Relax: a quarter of a century from now, those of us who enjoy driving will still be turning the steering wheel, pressing the pedals and shifting the gearlever with our own limbs, via inputs from our brains and feedback from our senses.
At least, we hope we will, because we’re not quite ready to change the masthead of this website to ‘Autonomouscar’. That doesn’t have a good ring to it at all.
It isn’t getting any easier to be a keen driver or a maker of performance cars. As the years grind on, manufacturers are coming under increasingly intense legislative pressure to improve safety and efficiency and reduce pollution while at the same time facing pressure from their own executive boards to sell more cars and make them more cheaply.
Rest assured that car makers are not hell bent on forcing us to let the machines do all the work all of the time, though. Most manufacturers rely on a strong emotional link with drivers to sell their latest models. As drivers, we connect with our cars for myriad reasons: the way they look, smell and feel, how they save us time and money, but also how they drive.
We’d wager that Autocar readers aren’t interested in getting into an anonymous, autonomous box-on-wheels and emerging at the other end of their journey without having had any input into the process.
So although the sports car of the future might look a little different from today’s – perhaps it could be similar to our artist’s impression on this page – and might be packed with the kind of technology that is only now appearing on the radar of manufacturers’ R&D teams, we’re laying our cards on the table and saying there will still be a time and place for driver engagement in 2040.
It might only be on a track day or a desolate stretch of the B4425, but the motor car’s powerful ability to excite, entertain and engage won’t be altogether confined to the history books. Truth be told, gauging the direction of the car industry is a challenge rendered nigh on impossible by the sheer pace and intensity of change and development.

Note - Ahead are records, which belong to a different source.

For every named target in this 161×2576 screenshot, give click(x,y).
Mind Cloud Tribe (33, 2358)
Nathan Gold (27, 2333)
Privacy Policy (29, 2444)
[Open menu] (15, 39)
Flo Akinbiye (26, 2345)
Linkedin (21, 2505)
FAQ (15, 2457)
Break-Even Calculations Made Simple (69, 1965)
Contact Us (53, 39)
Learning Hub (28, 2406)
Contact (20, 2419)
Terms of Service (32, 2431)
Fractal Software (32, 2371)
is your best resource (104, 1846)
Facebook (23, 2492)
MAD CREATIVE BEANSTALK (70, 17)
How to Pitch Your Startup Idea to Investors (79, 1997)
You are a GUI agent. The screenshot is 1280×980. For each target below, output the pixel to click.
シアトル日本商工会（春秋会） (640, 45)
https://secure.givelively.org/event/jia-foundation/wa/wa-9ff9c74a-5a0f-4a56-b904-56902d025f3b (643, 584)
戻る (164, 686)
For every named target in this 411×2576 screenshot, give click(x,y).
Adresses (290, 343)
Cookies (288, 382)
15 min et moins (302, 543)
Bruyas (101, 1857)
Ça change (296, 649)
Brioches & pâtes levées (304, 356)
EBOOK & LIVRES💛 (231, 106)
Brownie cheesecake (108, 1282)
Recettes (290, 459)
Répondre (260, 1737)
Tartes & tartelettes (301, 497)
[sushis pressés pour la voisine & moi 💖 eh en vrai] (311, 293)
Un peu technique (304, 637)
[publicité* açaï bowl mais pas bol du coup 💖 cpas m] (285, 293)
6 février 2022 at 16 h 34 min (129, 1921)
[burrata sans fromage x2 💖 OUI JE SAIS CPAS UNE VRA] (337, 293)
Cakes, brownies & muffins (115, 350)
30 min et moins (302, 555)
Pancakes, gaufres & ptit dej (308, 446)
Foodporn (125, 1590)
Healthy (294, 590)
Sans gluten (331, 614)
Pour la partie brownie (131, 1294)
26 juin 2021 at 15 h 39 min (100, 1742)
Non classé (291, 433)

We’ve had a good go, but if you have your own vision of the future, or disagree with us, we’d love to hear about it in the comments section below (or via mind meld).
What sort of engine will my car have?
As we move closer to 2040, “the majority of cars will be electrified in some way and the engine may no longer be the primary drive; its role would be to support an electric motor”, says Ricardo’s chief technical and innovation officer, Neville Jackson. In that case, the engine is likely to be smaller, highly boosted by turbocharger or an electrical boost system and redefine the idea of high efficiency.
Today, only about 20-30% of the fuel burned in an engine is converted to power and Ricardo has many ideas for devices to recover heat energy that is normally wasted through the exhaust and cooling system. One idea is to use it to drive a small Stirling engine (originally invented in 1816 as a rival to the steam engine).